Deputado alerta para perda de soberania após acordo de US$ 2,8 bilhões e defende nova política mineral com controle nacional e agregação de valor

A venda da mineradora brasileira Serra Verde para a empresa americana USA Rare Earth, em uma operação avaliada em US$ 2,8 bilhões, provocou forte reação no meio político e reacendeu o debate sobre soberania nacional e controle de recursos estratégicos. O deputado federal Carlos Zarattini (PT-SP) classificou o negócio como um “crime de lesa-pátria”, ao criticar a transferência de um ativo considerado vital para a indústria de alta tecnologia e a transição energética.

A operação prevê que os atuais controladores da Serra Verde se tornem os principais acionistas da USA Rare Earth, por meio de uma combinação de pagamento em dinheiro — cerca de US$ 300 milhões — e emissão de ações. A transação envolve a mina de Pela Ema, em Goiás, uma das poucas fora da Ásia com capacidade de produção em escala comercial de terras raras pesadas.
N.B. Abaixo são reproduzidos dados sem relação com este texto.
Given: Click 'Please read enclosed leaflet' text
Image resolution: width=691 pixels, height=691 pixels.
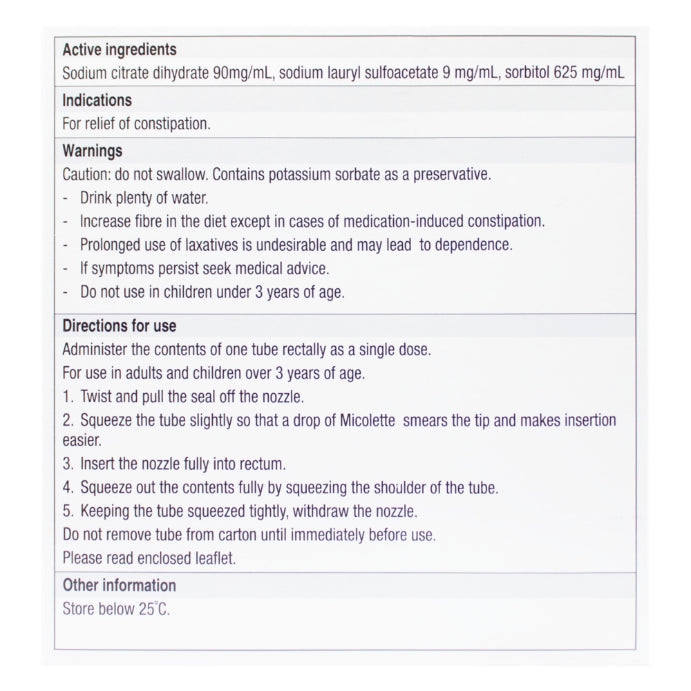Looking at the screenshot, I should (147, 557).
Zarattini foi direto ao apontar os riscos estratégicos da operação. “A venda da única mina de terras raras em operação no Brasil acende o alerta. Minerais estratégicos não podem ser tratados como mercadoria comum. Estamos falando de recursos ligados à indústria, à tecnologia e à soberania nacional”, afirmou.

Em tom ainda mais contundente, o parlamentar classificou o negócio como uma entrega de ativos estratégicos em meio à disputa global por minerais críticos. “Isso é um crime de lesa-pátria!”, disse, ao destacar que o Brasil estaria abrindo mão de um recurso essencial para o desenvolvimento tecnológico e industrial.

Um dos pontos mais sensíveis do acordo é a previsão de que 100% da produção da Serra Verde seja destinada aos Estados Unidos. Na prática, isso significa que a totalidade das terras raras extraídas no Brasil abastecerá cadeias produtivas e agências ligadas à indústria norte-americana, sem garantia de fornecimento ao mercado interno.

Esse modelo reforça um padrão histórico da economia brasileira, baseado na exportação de commodities com baixo valor agregado, ao mesmo tempo em que limita o desenvolvimento de uma indústria nacional capaz de processar e utilizar esses insumos estratégicos.

As terras raras — como neodímio, praseodímio, disprósio e térbio — são fundamentais para a produção de tecnologias avançadas, incluindo carros elétricos, turbinas eólicas e equipamentos militares. Atualmente, a China domina a cadeia global desses minerais, o que levou os Estados Unidos a intensificarem esforços para diversificar suas fontes de suprimento.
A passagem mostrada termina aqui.